# graphic designer making/mainting website estimate?



## cody (Oct 28, 2006)

Hi, so I am needing a website to go along with my label. Whats the going rate of a flash website, and the monthly maintaning of it?thanks


----------



## lauerja (Aug 8, 2006)

Hi Cody,

Do a search for Flash designer and send them a question. That is going to be the easiest thing for you to do. It is going to vary based on what you are looking for for the site. I do coding for a local bank and most developers in our area that freelance get between 25 - 50 an hour, or if it is a smaller site charge a flat fee, but it all depends on what you are looking for.

As far as a monthly maintenance fee, are you looking for updates to the site or the hosting cost? Hosting is generally paid on a yearly basis. Updates can be worked into the initial site cost or done as needed for a flat fee.

Things you want to think about before getting quotes:

Do you want a store front?
Do you want to make the updates or have the developer do? If they build it so you can, it will cost more.
How much flash do you want and is it because it's cool or because it will enahnce your overall site?
How many pages will the site have and what will go on each?


----------



## jlcanterbury (Jul 26, 2007)

Cody, 

If you hope to draw in customers from search engines, then I would definitely avoid using a flash site (at least a 100% flash site). Flash is great for certain aspects of a web page and I personally like the interactive dynamic it adds to the site.

It does have major drawbacks however. The text contained in a flash site cannot be read by a search engine crawler, in short, this means that your site will not appear in search results, and if it does it will most likely be ranked very low.

I intended to have an all-flash site initially, but then I got more info and realized it is not the best option. You can check out my site (link in sig.) if you would like to see how I balanced the two. I have a basic HTML splash page which contains the meta tags and keywords which will help me show up in search results with links to pages that will help my SEO. 

There are then two directions the visitor can take... one to my flash catalogue (meant for prospective retailers of my products) and the other is a web store for single internet buyers.

you can get a lot mpore info if you do a search for SEO (search engine optimization) or flash, or webmaster help/discussion...

good luck!


----------



## T-BOT (Jul 24, 2006)

high trafic site that sells 200k / year will cost at least 10% to operate and maintain per year. With a good site manager.


----------



## redcell1 (Nov 15, 2007)

Well I suggest that a flash site is great but it also it depends that not everyone has a fast connection and if the site takes too long to load then they would leave, but a flash banner or buttons can add the flash sexyness to a well designed template


----------



## pawsflorida (Jul 21, 2007)

I agree with what jlcanterbury said. Just don't have it all in Flash (mix it up)._ I did this website Jefferey's Restaurant recently and made it half flash and half text.

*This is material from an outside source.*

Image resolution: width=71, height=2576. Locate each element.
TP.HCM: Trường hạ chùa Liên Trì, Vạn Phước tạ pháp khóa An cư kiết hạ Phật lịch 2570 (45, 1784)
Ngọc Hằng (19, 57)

I think they're a pagerank 4 now, and it's only about six months old. The search engines love it because we made it the way they like it._

_The best and the cheapest is to post on rentacoder.com or guru.com to have one built. You can get a $5000 site for about $400._
_The only other expense would be your merchant account set-up and the security certificate (ssl). Once you're rolling, it's about 40 bucks a month for a real merchant acount._


----------



## drkfada (Sep 15, 2007)

i have my own web design business ..as well as my own t line. I wouldn't recommend using flash for the entire site...i incorporate flash just for photos and things of that nature because it compresses the pictures and therefore reduces load times...nobody likes flash intro pages anymore as well. Plus there's addons for mozilla that can disable flash..if that occurs what will your viewers go to? They'll see a blank page. I also use a secondary company for my e commerce function i used prostores but that's not geared for my audience bigcartel.com does what i'm looking for just fine. I can have up to 5 images per shirt design.


----------



## Gunslinger (Aug 3, 2007)

As with the examples JL and Mike have shown, we also broke our site up between a flash and html side (for the biz site), and just put a basic storefront for retail (don't distract your customers, you want the focus on your product). You'll find about 2/3 of your traffic with visit the flashy side, but you want to take care of that remaining third who may have older systems.

For referrals for designers, try posting on the classified section at the bottom of the T-Shirt Forums homepage ... you might get a bite!


----------